As we leave Corralejo in the direction of the homonymous natural park, we come across a kind of Canarian extension of this world.

Part of the sand with which the irascible and unstable Alísios sprinkle the Atlantic (and even make it to the Americas) falls on Fuerteventura.

Fuerteventura Canary Island Weather, PN Corralejo

The northeast coast of the island, in particular, receives such quantities that the supreme dunes of the Canaries were formed there, swelled on a base of organic matter generated by the disintegration of shells and the external skeletons of other sea creatures.

Farther away from the Sahara, the water of the Atlantic is crystal clear there. Even if the wind rarely lets up, it flows at temperatures that leave visitors to northern Europe ecstatic.

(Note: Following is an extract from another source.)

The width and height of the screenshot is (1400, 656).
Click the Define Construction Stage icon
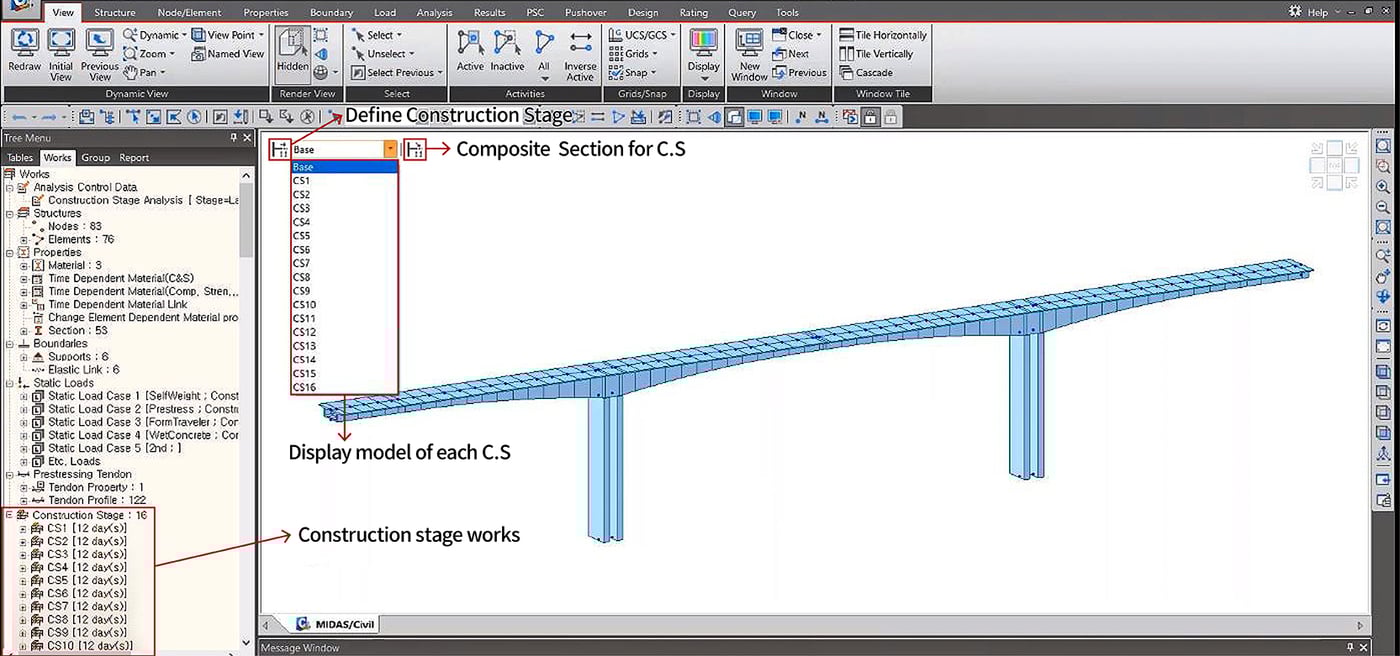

Corralejo National Park. The Coastal Desert of Fuerteventura

The houses of Corralejo urban are, definitively and without exception, behind. Then, the coastal road zigzags through the Fuerteventura desert below. It reveals wild beaches with unusual bathing atmospheres.

At the entrance to Playa del Pozo, a herd of goats was checking how edible the bushes that dotted the endless white would be.

Fuerteventura Canary Island Weather, PN Corralejo, Playa del Pozo

Vacationers from Northern Europe enter the crystal-clear water of Playa del Pozo.

When they get close to the waterfront, they intrigue an elderly nudist couple who immersed themselves in the crystal-clear water below the El Rio channel.

We insist with the Alísios, as the Alísios do with the landscapes they punish.

Blown from north to south, the winds became so prevalent that the majoreros (natives of Fuerteventura) spread, on that and other beaches, rounded castros made of badly piled basalt boulders.

Fuerteventura Canary Island Weather, PN Corralejo, shelter

Bathers sheltered from the trade winds inside a shelter made of basalt.

We pass by one of these shelters. We see three bicycles parked against the facade opposite the sea, safe from the salty breeze. From the interior, sunshades of various colors emerge.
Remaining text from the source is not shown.